Google Research has announced new AI-based urban flash flood forecasting that extends its Flood Hub platform with 24 hour flash flood risk predictions for cities worldwide. The system, unveiled on March 12, 2026, uses a training approach that converts news reports into historical flood event data.

Key details on AI-driven flash flood forecasting

Urban Flash Flood forecasts are now visible on Google's Flood Hub interface for supported locations. The model estimates whether a flash flood is likely within the next 24 hours, using grid cells measuring 20 by 20 kilometers.

Google evaluated the model against the Groundsource dataset of historical flood events. Because many real floods never reach the media, some accurate alerts appear as false positives in reported precision metrics. A manual audit of 100 alerts per continent found that many of these alerts matched verified flood incidents.

Recall was assessed using events from the Global Disaster Awareness and Coordination System database. Google reports that precision and recall levels in parts of South America and Southeast Asia match those in higher income countries. For some African countries, limited ground truth data still prevents reliable country level accuracy estimates.

Google also compared performance with United States National Weather Service Flash Flood Warnings. Using the same 20 by 20 kilometer grids and 24 hour windows, NWS recall measured 22 percent and precision measured 44 percent, with similar underestimation issues from unreported flood events.

Google places this launch within its Google Earth AI geospatial portfolio and its Crisis Resilience initiative. The company says it is working on rural coverage, finer resolution, and additional near real time weather inputs.

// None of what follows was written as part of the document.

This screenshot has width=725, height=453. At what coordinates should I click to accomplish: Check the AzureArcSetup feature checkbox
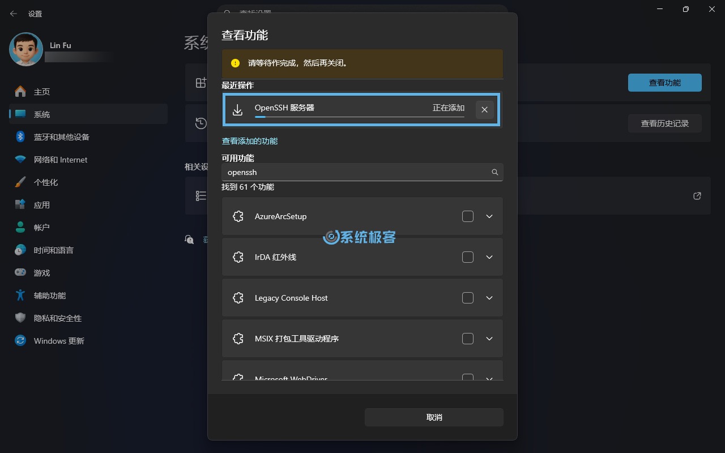click(468, 216)
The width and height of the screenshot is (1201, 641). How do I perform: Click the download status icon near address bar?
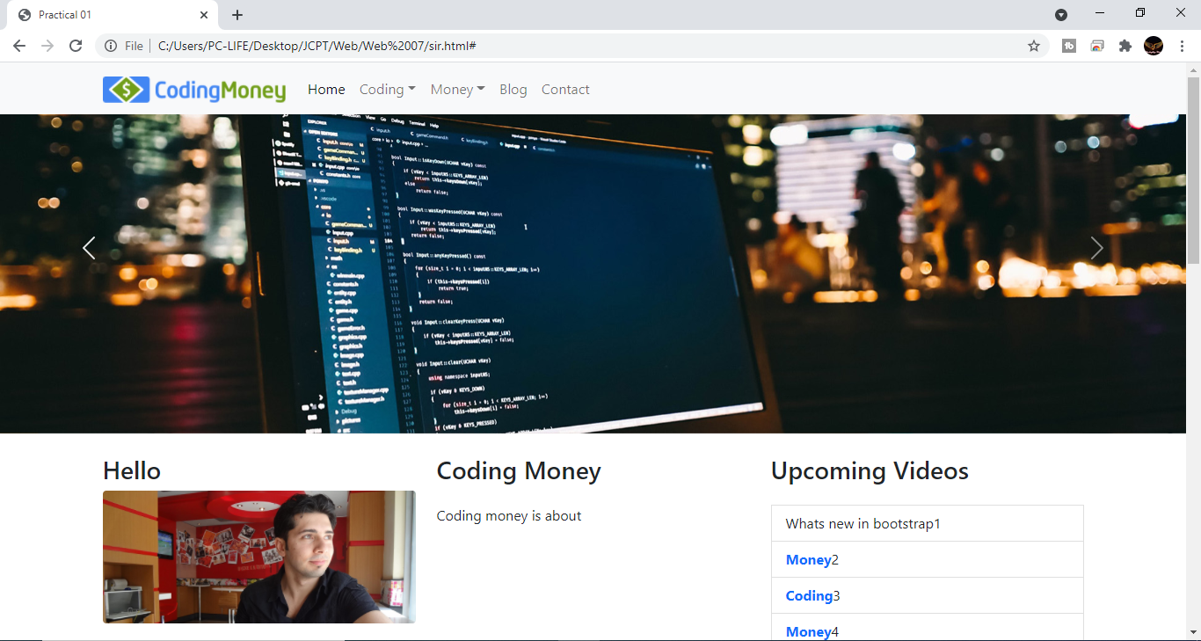pyautogui.click(x=1097, y=45)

Background context on flash floods and early warning

The World Meteorological Organization reports that flash floods cause about 85 percent of flood related fatalities and over 5,000 lives annually. WMO notes that these events can develop within six hours of intense rainfall in many cases. Research on flash flood early warning systems suggests that providing 12 hours of warning can deliver around a 60% reduction in damage.

Despite this, WMO highlights a wide warning gap between developed and developing countries. Less than half of developing countries currently have multi hazard early warning systems in place.

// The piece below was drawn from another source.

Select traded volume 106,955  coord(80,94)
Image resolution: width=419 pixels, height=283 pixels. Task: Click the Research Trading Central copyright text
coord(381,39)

Google's Flood Forecasting Initiative first focused on riverine floods, where rivers overflow their banks gradually. Models trained on data from stream gauges now extend forecasts to ungauged river locations, covering more than 2 billion people across 150 countries.

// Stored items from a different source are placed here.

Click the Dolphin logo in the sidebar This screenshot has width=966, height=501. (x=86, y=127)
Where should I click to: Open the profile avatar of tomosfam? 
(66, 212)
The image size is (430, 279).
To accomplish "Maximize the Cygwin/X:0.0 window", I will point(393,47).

Urban flash floods pose different challenges because they can occur far from gauges and depend on city drainage infrastructure. Building detailed hydrological models for every city would require heavy computation and dense local measurements. Specialized city systems and regional tools such as WMO's Flash Flood Guidance System and NWS flash flood warnings, along with other regional indicators, address parts of this gap, with examples in sensor based urban early warning deployments.

Source citations

The following official resources contain the primary announcements, datasets, and technical documentation referenced above.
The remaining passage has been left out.